#### WHAT YOU ARE ASKED TO DO
What is needed is an exact copy of every entry.

● ● ●

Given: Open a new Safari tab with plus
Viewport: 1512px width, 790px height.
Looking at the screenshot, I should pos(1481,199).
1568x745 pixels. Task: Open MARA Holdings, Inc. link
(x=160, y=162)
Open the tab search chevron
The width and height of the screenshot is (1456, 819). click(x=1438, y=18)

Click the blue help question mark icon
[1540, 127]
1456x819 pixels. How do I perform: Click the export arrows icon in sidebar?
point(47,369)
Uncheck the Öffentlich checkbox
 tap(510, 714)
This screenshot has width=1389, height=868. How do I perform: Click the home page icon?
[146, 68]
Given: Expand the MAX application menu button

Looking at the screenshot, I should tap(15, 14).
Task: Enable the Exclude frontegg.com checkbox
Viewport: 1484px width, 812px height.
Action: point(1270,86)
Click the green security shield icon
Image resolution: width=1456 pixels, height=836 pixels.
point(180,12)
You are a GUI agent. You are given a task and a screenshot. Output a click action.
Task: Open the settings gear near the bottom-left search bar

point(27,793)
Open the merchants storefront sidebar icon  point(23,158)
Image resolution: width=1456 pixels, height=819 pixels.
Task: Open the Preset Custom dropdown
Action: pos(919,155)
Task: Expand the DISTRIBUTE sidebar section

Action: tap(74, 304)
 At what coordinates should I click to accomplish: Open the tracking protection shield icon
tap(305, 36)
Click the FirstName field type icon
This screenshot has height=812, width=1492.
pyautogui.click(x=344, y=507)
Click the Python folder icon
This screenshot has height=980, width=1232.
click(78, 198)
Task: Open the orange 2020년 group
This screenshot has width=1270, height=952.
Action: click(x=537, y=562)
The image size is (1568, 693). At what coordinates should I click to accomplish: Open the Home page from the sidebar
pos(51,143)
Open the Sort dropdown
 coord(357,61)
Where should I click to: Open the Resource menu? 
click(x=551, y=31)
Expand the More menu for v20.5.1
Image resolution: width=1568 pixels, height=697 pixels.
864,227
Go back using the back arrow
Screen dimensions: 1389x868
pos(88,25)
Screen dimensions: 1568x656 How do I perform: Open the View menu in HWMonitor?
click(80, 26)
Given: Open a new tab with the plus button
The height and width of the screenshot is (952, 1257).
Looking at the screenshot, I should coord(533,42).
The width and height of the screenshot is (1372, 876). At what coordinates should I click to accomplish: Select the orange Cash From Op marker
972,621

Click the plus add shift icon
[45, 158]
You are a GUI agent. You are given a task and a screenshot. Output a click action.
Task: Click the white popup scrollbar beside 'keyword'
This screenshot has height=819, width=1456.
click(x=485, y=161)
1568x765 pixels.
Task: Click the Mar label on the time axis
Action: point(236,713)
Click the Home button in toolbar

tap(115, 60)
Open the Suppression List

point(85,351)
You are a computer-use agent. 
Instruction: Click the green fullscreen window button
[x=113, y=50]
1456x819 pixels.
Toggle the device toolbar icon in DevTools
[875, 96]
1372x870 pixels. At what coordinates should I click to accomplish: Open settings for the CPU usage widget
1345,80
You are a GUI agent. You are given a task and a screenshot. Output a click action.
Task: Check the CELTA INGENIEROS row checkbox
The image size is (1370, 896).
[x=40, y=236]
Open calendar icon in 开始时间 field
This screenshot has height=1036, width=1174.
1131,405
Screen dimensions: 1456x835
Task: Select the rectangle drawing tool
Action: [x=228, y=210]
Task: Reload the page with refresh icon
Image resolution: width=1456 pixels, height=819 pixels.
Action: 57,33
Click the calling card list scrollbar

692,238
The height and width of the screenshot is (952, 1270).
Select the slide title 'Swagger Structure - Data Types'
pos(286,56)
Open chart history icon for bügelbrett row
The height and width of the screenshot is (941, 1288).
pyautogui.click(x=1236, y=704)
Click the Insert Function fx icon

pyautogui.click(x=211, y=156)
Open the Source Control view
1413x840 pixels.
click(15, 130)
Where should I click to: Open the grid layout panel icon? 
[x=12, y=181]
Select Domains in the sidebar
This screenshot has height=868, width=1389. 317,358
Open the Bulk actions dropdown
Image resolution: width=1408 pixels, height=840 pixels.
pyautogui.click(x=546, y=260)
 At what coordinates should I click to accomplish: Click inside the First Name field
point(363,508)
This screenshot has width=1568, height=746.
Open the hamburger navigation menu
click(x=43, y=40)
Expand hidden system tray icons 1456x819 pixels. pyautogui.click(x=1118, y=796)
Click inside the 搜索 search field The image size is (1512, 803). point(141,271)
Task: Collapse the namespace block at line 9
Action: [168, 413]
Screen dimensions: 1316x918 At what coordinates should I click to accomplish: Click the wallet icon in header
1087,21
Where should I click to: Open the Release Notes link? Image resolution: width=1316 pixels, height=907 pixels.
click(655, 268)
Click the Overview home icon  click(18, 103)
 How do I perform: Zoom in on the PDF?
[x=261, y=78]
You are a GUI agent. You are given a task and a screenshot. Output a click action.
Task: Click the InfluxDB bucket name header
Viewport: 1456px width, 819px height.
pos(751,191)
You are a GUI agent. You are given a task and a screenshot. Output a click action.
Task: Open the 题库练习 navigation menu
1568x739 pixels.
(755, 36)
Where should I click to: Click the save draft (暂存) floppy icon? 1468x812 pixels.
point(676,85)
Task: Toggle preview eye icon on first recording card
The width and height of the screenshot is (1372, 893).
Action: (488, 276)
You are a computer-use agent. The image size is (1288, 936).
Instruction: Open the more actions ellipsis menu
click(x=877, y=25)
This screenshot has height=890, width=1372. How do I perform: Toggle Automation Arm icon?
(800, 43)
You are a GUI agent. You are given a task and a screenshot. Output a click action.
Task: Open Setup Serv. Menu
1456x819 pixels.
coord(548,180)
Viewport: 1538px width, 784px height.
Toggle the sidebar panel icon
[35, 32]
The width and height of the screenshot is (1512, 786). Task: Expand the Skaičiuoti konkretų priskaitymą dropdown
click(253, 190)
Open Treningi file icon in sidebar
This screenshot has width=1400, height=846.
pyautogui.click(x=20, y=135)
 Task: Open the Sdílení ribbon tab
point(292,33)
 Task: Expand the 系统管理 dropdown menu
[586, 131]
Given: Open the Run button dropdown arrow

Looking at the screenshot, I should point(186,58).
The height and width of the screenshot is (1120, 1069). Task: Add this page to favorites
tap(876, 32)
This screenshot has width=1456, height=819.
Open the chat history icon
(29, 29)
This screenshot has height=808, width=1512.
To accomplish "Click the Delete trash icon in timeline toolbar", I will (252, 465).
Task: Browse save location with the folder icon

● ● ●

#### EXERCISE SOLUTION
Given: Open a new Safari tab with plus
Viewport: 1512px width, 790px height.
Looking at the screenshot, I should pos(1481,199).
1568x745 pixels. Task: Open MARA Holdings, Inc. link
(x=160, y=162)
Open the tab search chevron
The width and height of the screenshot is (1456, 819). click(x=1438, y=18)

Click the blue help question mark icon
[1540, 127]
1456x819 pixels. How do I perform: Click the export arrows icon in sidebar?
point(47,369)
Uncheck the Öffentlich checkbox
 tap(510, 714)
This screenshot has width=1389, height=868. How do I perform: Click the home page icon?
[146, 68]
Given: Expand the MAX application menu button

Looking at the screenshot, I should tap(15, 14).
Task: Enable the Exclude frontegg.com checkbox
Viewport: 1484px width, 812px height.
Action: point(1270,86)
Click the green security shield icon
Image resolution: width=1456 pixels, height=836 pixels.
point(180,12)
You are a GUI agent. You are given a task and a screenshot. Output a click action.
Task: Open the settings gear near the bottom-left search bar

point(27,793)
Open the merchants storefront sidebar icon  point(23,158)
Image resolution: width=1456 pixels, height=819 pixels.
Task: Open the Preset Custom dropdown
Action: pos(919,155)
Task: Expand the DISTRIBUTE sidebar section

Action: tap(74, 304)
 At what coordinates should I click to accomplish: Open the tracking protection shield icon
tap(305, 36)
Click the FirstName field type icon
This screenshot has height=812, width=1492.
pyautogui.click(x=344, y=507)
Click the Python folder icon
This screenshot has height=980, width=1232.
click(78, 198)
Task: Open the orange 2020년 group
This screenshot has width=1270, height=952.
Action: click(x=537, y=562)
The image size is (1568, 693). At what coordinates should I click to accomplish: Open the Home page from the sidebar
pos(51,143)
Open the Sort dropdown
 coord(357,61)
Where should I click to: Open the Resource menu? 
click(x=551, y=31)
Expand the More menu for v20.5.1
Image resolution: width=1568 pixels, height=697 pixels.
864,227
Go back using the back arrow
Screen dimensions: 1389x868
pos(88,25)
Screen dimensions: 1568x656 How do I perform: Open the View menu in HWMonitor?
click(80, 26)
Given: Open a new tab with the plus button
The height and width of the screenshot is (952, 1257).
Looking at the screenshot, I should coord(533,42).
The width and height of the screenshot is (1372, 876). At what coordinates should I click to accomplish: Select the orange Cash From Op marker
972,621

Click the plus add shift icon
[45, 158]
You are a GUI agent. You are given a task and a screenshot. Output a click action.
Task: Click the white popup scrollbar beside 'keyword'
This screenshot has height=819, width=1456.
click(x=485, y=161)
1568x765 pixels.
Task: Click the Mar label on the time axis
Action: point(236,713)
Click the Home button in toolbar

tap(115, 60)
Open the Suppression List

point(85,351)
You are a computer-use agent. 
Instruction: Click the green fullscreen window button
[x=113, y=50]
1456x819 pixels.
Toggle the device toolbar icon in DevTools
[875, 96]
1372x870 pixels. At what coordinates should I click to accomplish: Open settings for the CPU usage widget
1345,80
You are a GUI agent. You are given a task and a screenshot. Output a click action.
Task: Check the CELTA INGENIEROS row checkbox
The image size is (1370, 896).
[x=40, y=236]
Open calendar icon in 开始时间 field
This screenshot has height=1036, width=1174.
1131,405
Screen dimensions: 1456x835
Task: Select the rectangle drawing tool
Action: [x=228, y=210]
Task: Reload the page with refresh icon
Image resolution: width=1456 pixels, height=819 pixels.
Action: 57,33
Click the calling card list scrollbar

692,238
The height and width of the screenshot is (952, 1270).
Select the slide title 'Swagger Structure - Data Types'
pos(286,56)
Open chart history icon for bügelbrett row
The height and width of the screenshot is (941, 1288).
pyautogui.click(x=1236, y=704)
Click the Insert Function fx icon

pyautogui.click(x=211, y=156)
Open the Source Control view
1413x840 pixels.
click(15, 130)
Where should I click to: Open the grid layout panel icon? 
[x=12, y=181]
Select Domains in the sidebar
This screenshot has height=868, width=1389. 317,358
Open the Bulk actions dropdown
Image resolution: width=1408 pixels, height=840 pixels.
pyautogui.click(x=546, y=260)
 At what coordinates should I click to accomplish: Click inside the First Name field
point(363,508)
This screenshot has width=1568, height=746.
Open the hamburger navigation menu
click(x=43, y=40)
Expand hidden system tray icons 1456x819 pixels. pyautogui.click(x=1118, y=796)
Click inside the 搜索 search field The image size is (1512, 803). point(141,271)
Task: Collapse the namespace block at line 9
Action: [168, 413]
Screen dimensions: 1316x918 At what coordinates should I click to accomplish: Click the wallet icon in header
1087,21
Where should I click to: Open the Release Notes link? Image resolution: width=1316 pixels, height=907 pixels.
click(655, 268)
Click the Overview home icon  click(18, 103)
 How do I perform: Zoom in on the PDF?
[x=261, y=78]
You are a GUI agent. You are given a task and a screenshot. Output a click action.
Task: Click the InfluxDB bucket name header
Viewport: 1456px width, 819px height.
pos(751,191)
You are a GUI agent. You are given a task and a screenshot. Output a click action.
Task: Open the 题库练习 navigation menu
1568x739 pixels.
(755, 36)
Where should I click to: Click the save draft (暂存) floppy icon? 1468x812 pixels.
point(676,85)
Task: Toggle preview eye icon on first recording card
The width and height of the screenshot is (1372, 893).
Action: (488, 276)
You are a computer-use agent. The image size is (1288, 936).
Instruction: Open the more actions ellipsis menu
click(x=877, y=25)
This screenshot has height=890, width=1372. How do I perform: Toggle Automation Arm icon?
(800, 43)
You are a GUI agent. You are given a task and a screenshot. Output a click action.
Task: Open Setup Serv. Menu
1456x819 pixels.
coord(548,180)
Viewport: 1538px width, 784px height.
Toggle the sidebar panel icon
[35, 32]
The width and height of the screenshot is (1512, 786). Task: Expand the Skaičiuoti konkretų priskaitymą dropdown
click(253, 190)
Open Treningi file icon in sidebar
This screenshot has width=1400, height=846.
pyautogui.click(x=20, y=135)
 Task: Open the Sdílení ribbon tab
point(292,33)
 Task: Expand the 系统管理 dropdown menu
[586, 131]
Given: Open the Run button dropdown arrow

Looking at the screenshot, I should point(186,58).
The height and width of the screenshot is (1120, 1069). Task: Add this page to favorites
tap(876, 32)
This screenshot has width=1456, height=819.
Open the chat history icon
(29, 29)
This screenshot has height=808, width=1512.
To accomplish "Click the Delete trash icon in timeline toolbar", I will (252, 465).
Task: Browse save location with the folder icon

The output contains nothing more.